2.1.1 重组质粒构建成功 hpaXmN-U-F/hpaXmN-U-R和hpaXmN-D-F/hpaXmN-D-R通过PCR得 hpaXmN-L（图1泳道1～3）和hpaXmN-R（图1泳道4～6），利用引物hpaXmN-U-F/hpaXmN-D-R通过overlap PCR，融合成hpaXmN-（L+R） 1 028 bp的片段（图1泳道7～9）。hpaXm-U-F/hpaXm-U-R和hpaXm-D-F/hpaXm-D-R通过PCR扩增hpaXm-L（图2泳道1）和hpaXm-R（图2泳道3），利用hpaXm-U-F/hpaXm-D-R，同上处理得hpaXm-（L+R）778 bp的片段（图2泳道2）。

将 hpaXmN-（L+R）和pK18mobsacB经 BamHⅠ和XbaⅠ 双酶切后连接，将重组质粒pK18mobsacB：：N1012转化DH5α，挑取阳性克隆PCR验证，1、3、4质粒扩增出1 028 bp片段（图3-A）；提取1、3、4质粒酶切， 均酶切出1 012 bp的片段（图4-A），测序比对与hpaXmN-（L+R）序列一致，说明pK18mobsacB：：N1012构建成功。同理将pK18mobsacB：：m762 的单克隆1、2、3、5扩增出778 bp片段（图3-B）；提取这4个单克隆质粒酶切，1、2质粒酶切出762 bp的片段（图4-B），测序比对后与hpaXm-（L+R）序列一致，说明pK18mobsacB：：m762构建成功。

2.1.2 重组质粒驯化成功 将未经CFEs驯化的重组质粒电转菌株V8得不到转化子（图5-A），用CFEs驯化pK18mobsacB：：N1012和pK18mobsacB：：m762 后分别电转菌株V8均能得到转化子（图5-B、图5-C）。

2.2 菌株V8驯化成功

将重组质粒电转未经5-AZA驯化的菌株V8得不到转化子（图6-A），将pK18mobsacB：：N1012和pK18mobsacB：：m762分别电转经过5-AZA驯化的菌株V8也都能得到转化子（图6-B、图6-C）。

2.3 △hpaXmN和△hpaXm突变体验证成功

经同源重组得到的转化子依次在Km和10%蔗糖平板上完成2次同源单交换，故进行分单交换子和双交换子的验证。

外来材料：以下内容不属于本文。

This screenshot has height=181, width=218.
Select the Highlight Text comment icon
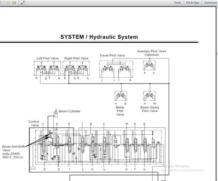pyautogui.click(x=14, y=3)
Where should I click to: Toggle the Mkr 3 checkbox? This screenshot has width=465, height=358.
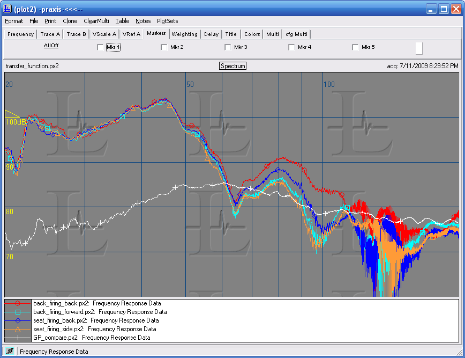(x=228, y=47)
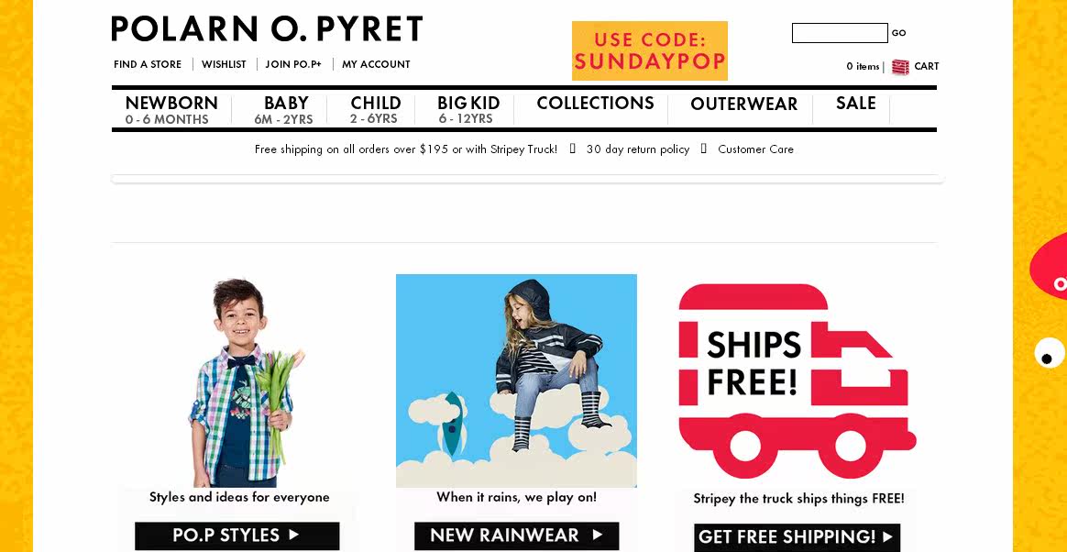
Task: Select the Child 2-6YRS category
Action: coord(375,110)
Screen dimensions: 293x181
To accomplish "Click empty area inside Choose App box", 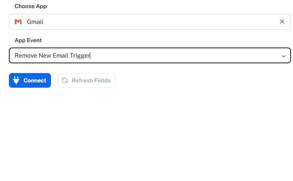I will 161,22.
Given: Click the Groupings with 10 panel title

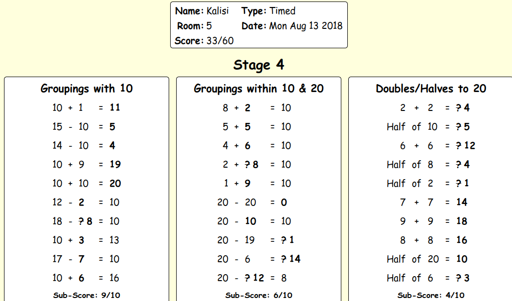Looking at the screenshot, I should click(87, 89).
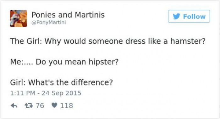The height and width of the screenshot is (119, 220).
Task: Like the tweet with the heart icon
Action: [x=54, y=105]
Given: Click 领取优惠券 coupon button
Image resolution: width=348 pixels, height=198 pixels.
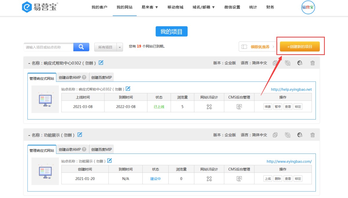Looking at the screenshot, I should 258,47.
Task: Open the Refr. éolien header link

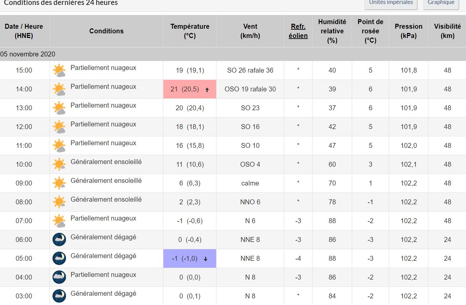Action: coord(298,31)
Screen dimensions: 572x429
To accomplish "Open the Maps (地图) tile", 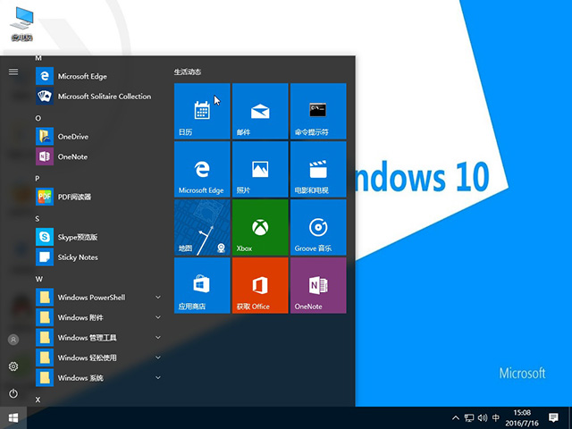I will (202, 227).
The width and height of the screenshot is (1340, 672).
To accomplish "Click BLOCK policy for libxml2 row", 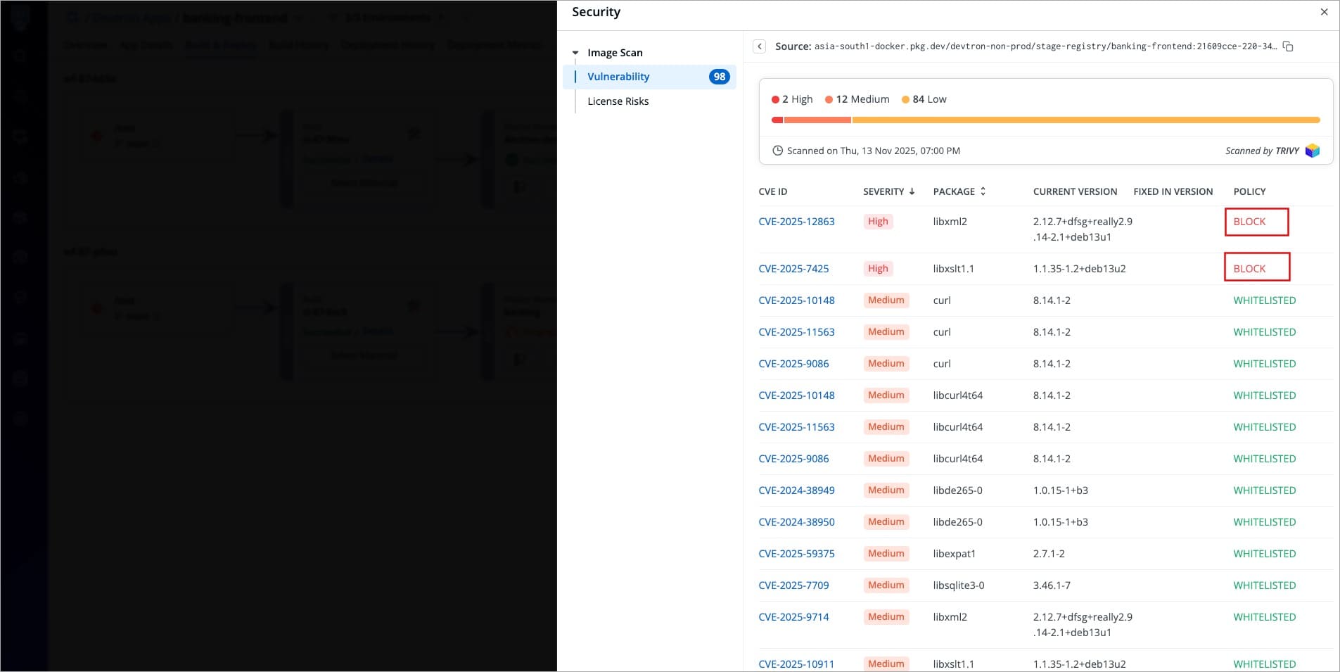I will 1249,222.
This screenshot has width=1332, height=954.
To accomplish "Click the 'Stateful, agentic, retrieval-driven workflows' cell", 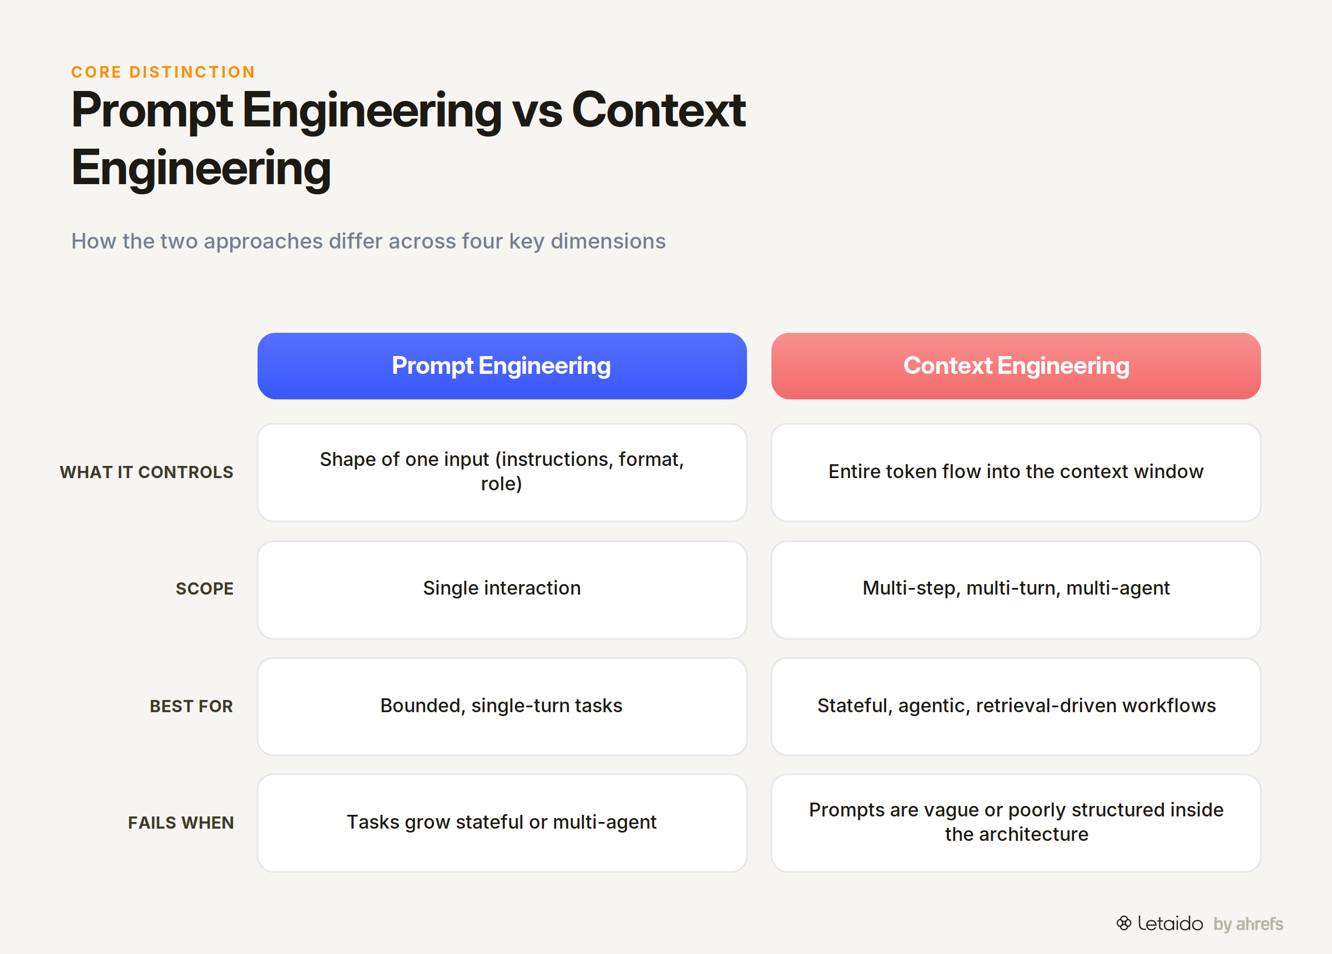I will (1015, 706).
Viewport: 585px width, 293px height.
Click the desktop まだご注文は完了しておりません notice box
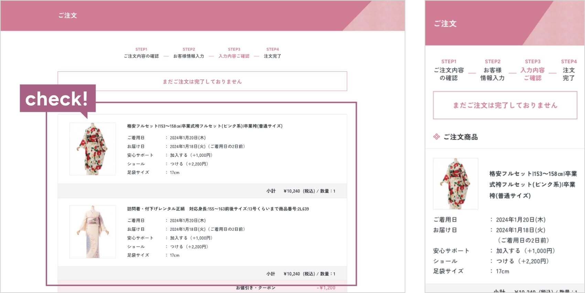pyautogui.click(x=202, y=82)
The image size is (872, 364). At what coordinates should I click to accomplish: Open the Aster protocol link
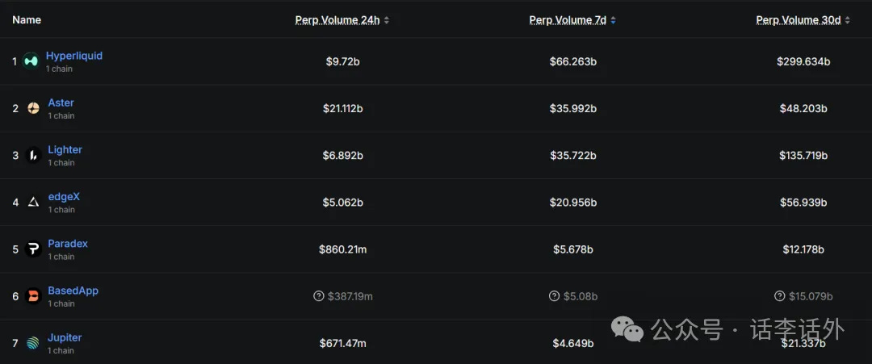(61, 103)
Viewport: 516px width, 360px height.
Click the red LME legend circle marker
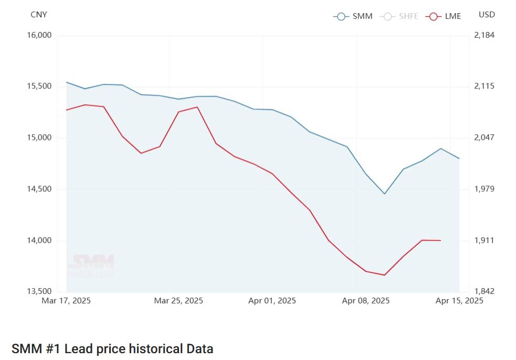(433, 16)
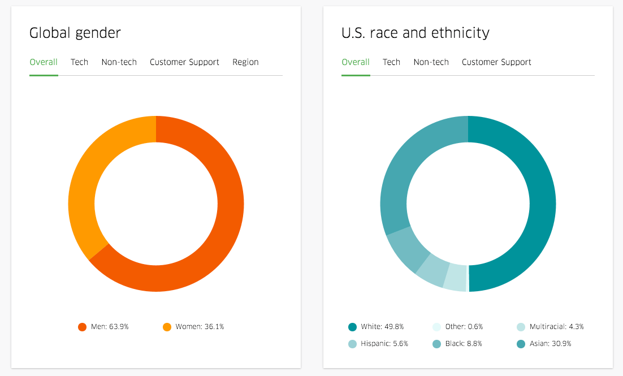Click the White legend color dot

point(353,327)
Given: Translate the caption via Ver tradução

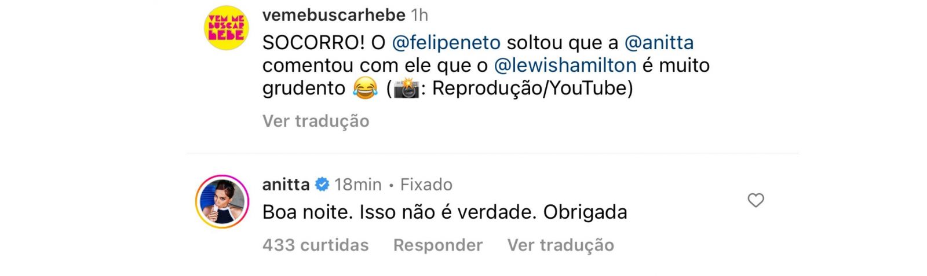Looking at the screenshot, I should [316, 121].
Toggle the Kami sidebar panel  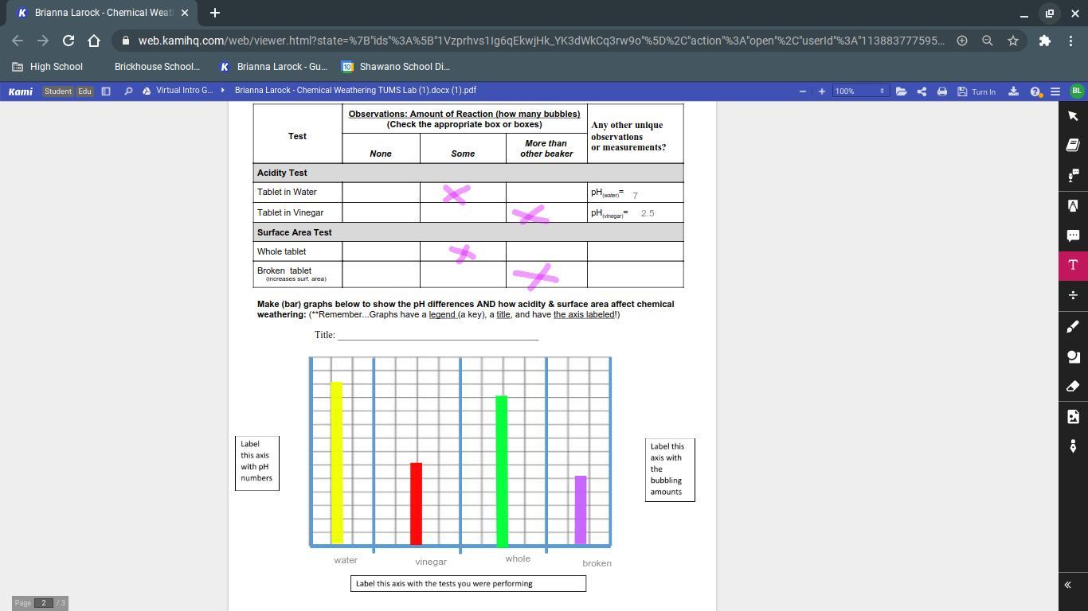106,91
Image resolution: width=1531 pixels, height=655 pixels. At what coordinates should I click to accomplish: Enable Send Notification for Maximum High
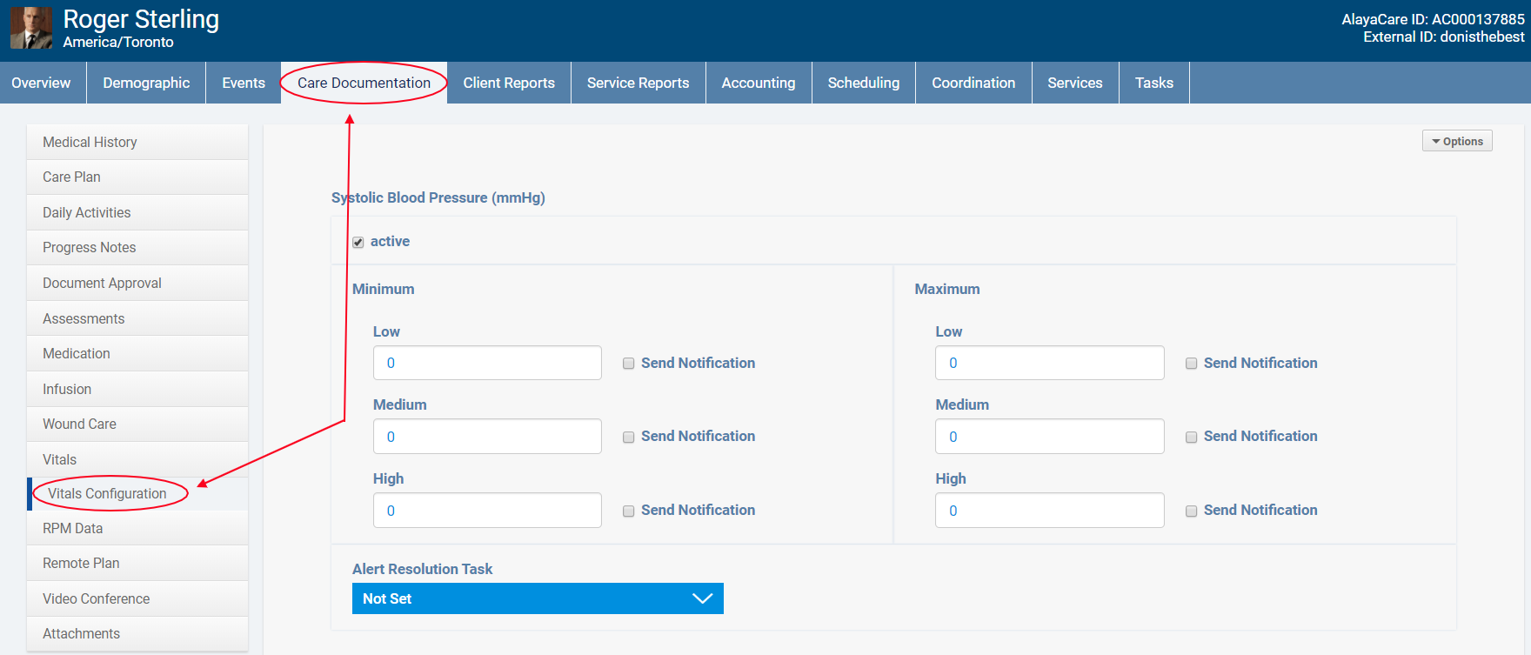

2.3.1 突变体单交换子验证 引物hpaXmN-U-F/hpaXmN-D-R验证△hpaXmN，但缺失片段长仅45 bp，通过PCR无法判断该片段是否缺失（图7）。hpaXm-U-F/hpaXm-D-R验证△hpaXm，通过PCR可知单交换子1、8、11发生单交换（图8-A）；引物hpaXmF/R验证△hpaXm时，3、8、11质粒能扩增出长为402 bp的片段（图8-B），确定8、11质粒发生单交换。

2.3.2 转化子双交换验证 通过hpaXmN-U-F/hpaXmN-D-R对双交换子基因组DNA进行PCR扩增无法辨别是否突变（图9），故挑取双交换子3～9送测。因为hpaXm基因组数据未知，但1.3已扩增出495 bp的hpaXmN-L和 465 bp 的hpaXm-R，与已知序列长度402 bp的hpaXm，组成长度1 362 bp的片段，hpaXmN位于其中496～540号碱基，测序结果该序列缺失（图10），即获得△hpaXmN突变体。

利用引物hpaXm-U-F/hpaXm-D-R验证△hpaXm，显示双交换子4～9能扩增出762 bp的条带，与阳性对照2相比，说明4～9的基因缺失了1段（图11-A）。hpaXmF/R验证△hpaXm时，4～9无法扩增出长度402 bp的hpaXm基因（图11-B），即获得△hpaXm突变体。

3 讨论

基因敲除载体pK18mobsacB是Sehgfer等 1994 年在pK18基础上导入蔗糖果聚糖酶反向筛选基因sacB改造而成的[17]。该质粒转化进入宿主细胞后，由于其携带的突变基因与宿主菌基因组上的基因同源，经2次同源单交换，即可获得不含有任何抗性标记基因的突变菌株，符合生物安全性要求，并且筛选效率高，已成功应用于多种黄单胞菌的遗传转化[4-5]。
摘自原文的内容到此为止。